Additional Information
About the Business Combination and Where to Find It
A full description of
the terms of the Merger Agreement is provided in the Registration Statement. Nocturne urges its investors, stockholders and other
interested persons to read the final Registration Statement as well as other documents filed with the SEC because these documents will
contain important information about Nocturne, Cognos and the Merger. Now that the Registration Statement has been declared effective,
the definitive proxy statement/prospectus included therein will be mailed to stockholders of Nocturne as of December 29, 2023, the record
date established for voting on the proposed Merger.
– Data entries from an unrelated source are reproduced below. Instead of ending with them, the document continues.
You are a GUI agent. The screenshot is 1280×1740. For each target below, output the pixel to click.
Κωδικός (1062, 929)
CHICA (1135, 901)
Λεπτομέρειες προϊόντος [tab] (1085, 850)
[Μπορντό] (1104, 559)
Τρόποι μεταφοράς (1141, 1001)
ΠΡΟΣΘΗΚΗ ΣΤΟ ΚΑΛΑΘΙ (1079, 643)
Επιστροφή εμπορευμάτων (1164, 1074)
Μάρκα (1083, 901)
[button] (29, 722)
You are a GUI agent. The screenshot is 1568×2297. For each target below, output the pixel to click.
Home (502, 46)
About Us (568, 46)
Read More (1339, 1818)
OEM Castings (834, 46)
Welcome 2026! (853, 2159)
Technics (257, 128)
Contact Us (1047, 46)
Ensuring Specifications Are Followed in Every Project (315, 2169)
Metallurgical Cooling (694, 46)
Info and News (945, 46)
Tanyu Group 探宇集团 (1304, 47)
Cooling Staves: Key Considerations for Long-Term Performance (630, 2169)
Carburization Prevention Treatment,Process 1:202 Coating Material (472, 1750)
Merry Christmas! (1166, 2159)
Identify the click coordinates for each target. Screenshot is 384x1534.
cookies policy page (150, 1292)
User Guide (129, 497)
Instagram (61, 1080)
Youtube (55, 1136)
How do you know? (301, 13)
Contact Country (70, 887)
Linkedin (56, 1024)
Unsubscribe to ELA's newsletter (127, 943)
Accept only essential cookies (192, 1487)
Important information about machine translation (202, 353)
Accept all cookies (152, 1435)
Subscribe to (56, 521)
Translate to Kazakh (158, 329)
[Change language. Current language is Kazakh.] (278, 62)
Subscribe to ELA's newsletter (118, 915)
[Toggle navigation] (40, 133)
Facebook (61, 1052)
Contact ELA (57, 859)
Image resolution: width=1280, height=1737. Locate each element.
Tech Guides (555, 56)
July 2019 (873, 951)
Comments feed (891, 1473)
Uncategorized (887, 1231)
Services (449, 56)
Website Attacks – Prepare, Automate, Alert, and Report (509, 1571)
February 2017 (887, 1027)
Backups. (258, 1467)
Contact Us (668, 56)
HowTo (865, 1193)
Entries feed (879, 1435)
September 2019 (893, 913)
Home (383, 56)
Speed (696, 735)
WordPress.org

Stockholders are also able to obtain a copy of the Registration Statement, including
the proxy statement/prospectus, and other documents filed with the SEC without charge, by directing a request to Nocturne Acquisition
Corporation, P.O Box 25739, Santa Ana, CA 92799, Attention Thomas Ao. The preliminary and definitive proxy statement/prospectus included
in the Registration Statement can also be obtained, without charge, at the SEC’s website (www.sec.gov).
Participants in the
Solicitation
Nocturne, Cognos and
their respective directors and officers may be deemed to be participants in the solicitation of proxies from Nocturne’s stockholders
in connection with the proposed business combination. Information about Nocturne’s directors and executive officers and their ownership
of Nocturne’s securities is set forth in Nocturne’s filings with the SEC. Additional information regarding the interests of
those persons and other persons who may be deemed participants in the proposed business combination may be obtained by reading the Registration
Statement. You may obtain free copies of these documents as described in the preceding paragraph.
Non-Solicitation
This communication is
not a proxy statement or solicitation of a proxy, consent or authorization with respect to any securities or in respect of the potential
transaction and shall not constitute an offer to sell or a solicitation of an offer to buy the securities of Nocturne, the combined company
or Cognos, nor shall there be any sale of any such securities in any state or jurisdiction in which such offer, solicitation, or sale
would be unlawful prior to registration or qualification under the securities laws of such state or jurisdiction. No offer of securities
shall be made except by means of a prospectus meeting the requirements of the Securities Act.